Временами это у него получалось, он давно уже здесь. Но чаще не успевал, отвлекался., а потом ругал себя за это.
И лишь когда был один, он мог себе позволить вспомнить свой далекий мир, привычный и понятный мир ДОМА. В эти минуты останавливался взгляд на чем угодно, но он не видел предмета, он видел картину другой, предыдущей жизни на далекой планете.

* * *
Жизнь у людей проходит в тряске. Трясет невидимая рука Всевышнего свое сито. И осыпается не нужное и не настоящее. Шелуху уносит ветер, зерна остаются. Кто сдался, не сопротивляясь, тот проиграл, тот упал в осадок.
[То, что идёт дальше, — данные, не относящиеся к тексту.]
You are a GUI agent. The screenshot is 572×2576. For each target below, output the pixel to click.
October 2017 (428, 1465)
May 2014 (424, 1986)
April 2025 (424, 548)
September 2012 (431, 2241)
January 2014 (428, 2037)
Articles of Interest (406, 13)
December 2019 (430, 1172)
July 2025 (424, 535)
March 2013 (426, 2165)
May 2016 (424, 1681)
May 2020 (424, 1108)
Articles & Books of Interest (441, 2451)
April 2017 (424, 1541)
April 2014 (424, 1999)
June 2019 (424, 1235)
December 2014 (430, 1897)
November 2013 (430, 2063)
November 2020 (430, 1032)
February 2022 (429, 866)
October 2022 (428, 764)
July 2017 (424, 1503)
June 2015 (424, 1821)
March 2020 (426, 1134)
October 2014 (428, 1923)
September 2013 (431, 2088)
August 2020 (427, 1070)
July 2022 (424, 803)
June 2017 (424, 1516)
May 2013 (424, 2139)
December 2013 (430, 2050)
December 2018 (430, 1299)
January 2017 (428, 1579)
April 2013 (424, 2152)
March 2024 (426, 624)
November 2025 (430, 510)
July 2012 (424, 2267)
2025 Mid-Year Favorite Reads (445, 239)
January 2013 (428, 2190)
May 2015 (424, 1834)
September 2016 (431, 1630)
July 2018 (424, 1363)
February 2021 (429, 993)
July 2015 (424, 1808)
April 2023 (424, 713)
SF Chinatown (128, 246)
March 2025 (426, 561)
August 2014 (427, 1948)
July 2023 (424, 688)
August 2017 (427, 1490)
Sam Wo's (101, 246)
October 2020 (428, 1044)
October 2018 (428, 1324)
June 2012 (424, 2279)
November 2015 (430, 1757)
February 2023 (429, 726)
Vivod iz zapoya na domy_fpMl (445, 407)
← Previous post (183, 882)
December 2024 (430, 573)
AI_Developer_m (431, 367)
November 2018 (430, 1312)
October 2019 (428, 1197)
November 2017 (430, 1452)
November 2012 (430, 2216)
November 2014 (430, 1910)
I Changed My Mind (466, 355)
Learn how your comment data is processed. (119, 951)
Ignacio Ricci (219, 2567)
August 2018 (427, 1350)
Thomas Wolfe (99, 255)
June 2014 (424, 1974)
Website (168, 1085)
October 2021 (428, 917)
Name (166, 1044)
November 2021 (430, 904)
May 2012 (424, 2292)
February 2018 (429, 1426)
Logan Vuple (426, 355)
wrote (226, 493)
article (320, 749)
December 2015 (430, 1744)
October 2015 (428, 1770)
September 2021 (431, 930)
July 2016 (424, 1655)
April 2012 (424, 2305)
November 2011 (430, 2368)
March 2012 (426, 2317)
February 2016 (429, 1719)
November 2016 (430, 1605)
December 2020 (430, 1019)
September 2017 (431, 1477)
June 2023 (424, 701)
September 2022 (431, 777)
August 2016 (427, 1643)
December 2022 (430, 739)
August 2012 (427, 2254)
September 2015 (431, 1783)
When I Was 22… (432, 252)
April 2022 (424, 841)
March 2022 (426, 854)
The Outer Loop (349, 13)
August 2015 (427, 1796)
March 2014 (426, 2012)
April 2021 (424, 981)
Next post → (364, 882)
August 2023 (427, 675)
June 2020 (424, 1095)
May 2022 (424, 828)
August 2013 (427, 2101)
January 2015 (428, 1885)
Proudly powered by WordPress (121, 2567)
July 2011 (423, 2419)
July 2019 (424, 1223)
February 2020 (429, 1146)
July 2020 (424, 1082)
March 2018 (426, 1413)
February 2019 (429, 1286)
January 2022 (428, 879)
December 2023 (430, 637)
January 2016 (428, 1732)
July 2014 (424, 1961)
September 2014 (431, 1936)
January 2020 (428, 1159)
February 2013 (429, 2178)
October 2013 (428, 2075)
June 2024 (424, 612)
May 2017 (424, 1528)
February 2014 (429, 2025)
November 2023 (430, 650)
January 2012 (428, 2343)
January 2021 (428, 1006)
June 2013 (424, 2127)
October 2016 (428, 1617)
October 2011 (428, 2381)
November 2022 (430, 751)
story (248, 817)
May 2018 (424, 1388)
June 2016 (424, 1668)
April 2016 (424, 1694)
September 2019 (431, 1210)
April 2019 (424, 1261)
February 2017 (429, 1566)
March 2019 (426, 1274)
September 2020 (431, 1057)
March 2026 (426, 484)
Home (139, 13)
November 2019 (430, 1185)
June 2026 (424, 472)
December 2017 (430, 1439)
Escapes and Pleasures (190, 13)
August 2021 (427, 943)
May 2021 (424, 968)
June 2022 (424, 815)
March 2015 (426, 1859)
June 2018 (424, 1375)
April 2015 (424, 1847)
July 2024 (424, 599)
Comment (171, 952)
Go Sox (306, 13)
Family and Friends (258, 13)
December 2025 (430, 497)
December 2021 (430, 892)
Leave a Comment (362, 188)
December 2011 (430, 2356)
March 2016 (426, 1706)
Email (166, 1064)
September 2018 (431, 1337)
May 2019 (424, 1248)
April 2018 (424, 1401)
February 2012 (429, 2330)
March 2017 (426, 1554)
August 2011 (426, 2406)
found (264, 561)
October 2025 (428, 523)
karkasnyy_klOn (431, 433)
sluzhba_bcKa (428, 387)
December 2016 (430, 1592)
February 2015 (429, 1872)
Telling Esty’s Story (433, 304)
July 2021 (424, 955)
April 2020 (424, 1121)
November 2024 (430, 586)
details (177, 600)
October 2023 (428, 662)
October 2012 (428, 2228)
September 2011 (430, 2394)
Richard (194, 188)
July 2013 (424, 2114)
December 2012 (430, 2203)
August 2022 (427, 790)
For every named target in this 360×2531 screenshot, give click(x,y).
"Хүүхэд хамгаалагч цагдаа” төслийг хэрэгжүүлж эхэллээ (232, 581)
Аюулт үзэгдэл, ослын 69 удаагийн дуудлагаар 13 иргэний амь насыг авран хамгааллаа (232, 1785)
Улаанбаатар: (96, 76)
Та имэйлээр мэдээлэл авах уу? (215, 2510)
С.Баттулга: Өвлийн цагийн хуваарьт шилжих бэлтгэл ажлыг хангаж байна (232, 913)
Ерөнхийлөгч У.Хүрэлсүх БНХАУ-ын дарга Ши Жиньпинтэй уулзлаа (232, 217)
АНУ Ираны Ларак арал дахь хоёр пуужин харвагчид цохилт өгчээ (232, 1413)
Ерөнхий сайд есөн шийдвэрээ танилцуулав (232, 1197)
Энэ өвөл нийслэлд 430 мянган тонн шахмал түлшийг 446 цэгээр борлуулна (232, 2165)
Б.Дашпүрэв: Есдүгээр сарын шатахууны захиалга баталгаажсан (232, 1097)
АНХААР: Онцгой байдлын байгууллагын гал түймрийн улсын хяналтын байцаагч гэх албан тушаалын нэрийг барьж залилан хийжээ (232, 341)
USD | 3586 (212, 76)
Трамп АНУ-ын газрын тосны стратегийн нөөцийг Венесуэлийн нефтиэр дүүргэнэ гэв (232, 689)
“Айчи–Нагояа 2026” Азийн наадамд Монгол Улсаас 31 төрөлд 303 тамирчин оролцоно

Кто легкомысленно не понял сути себя, того унесло ветром.
И только целостные личности достойны своего назначения. И никакая тряска им не страшна.

* * *
Первенец Адама и Евы, стал убийцей. Убив брата, он открыл нескончаемый счет. Но что лучше, убить или встать на колени? Быть жертвой или хищником?
Сопротивляясь и защищаясь - нападать. Ведь «лучшая защита – нападение». Не ради своего удовольствия и утоления жажды, а ради справедливого возмездия.

* * *
Скромная глупость, не желающая показывать наготу, чаще прикрывается невезением.

* * *
Я не верю в абсолютные и неизменные установки добрых или плохих качеств. Не бывает неизменных, абсолютных понятий.

* * *
Если быть русским, то мало быть русскоязычным или иметь русское гражданство.

                * * *
Основа – это правило, а исключения – это ничто.

* * *
Яблоко с червяком внутри – это так похоже на человека грехов.



                * * *

Солнце заживляет раны. Хорошо бы взвиться над землей, озером, лугами, церковью и лесом. Жизнь почти прошла, наполненная многим. Вот и осталось старику-Змею греться на огромном камне. Свернуться во множество колец и греться. Тепло проникает в тело. Полное расслабление, покой. Пробежит испуганный зайчонок.
- Глупыш, ты мне уже не нужен. Мне хватит солнечных лучей и свежего воздуха. А было время, не упустил бы тебя.

                * * *

Мы не можем считать своим океан, или выращенный цветок на подоконнике.
На сколько возможно считать своими детей, дом, вещи?
Скорее всего, мы принадлежим окружающему нас миру, нежели наоборот. Мы его часть.
И более всего мы принадлежим тому, о ком или о чем думаем.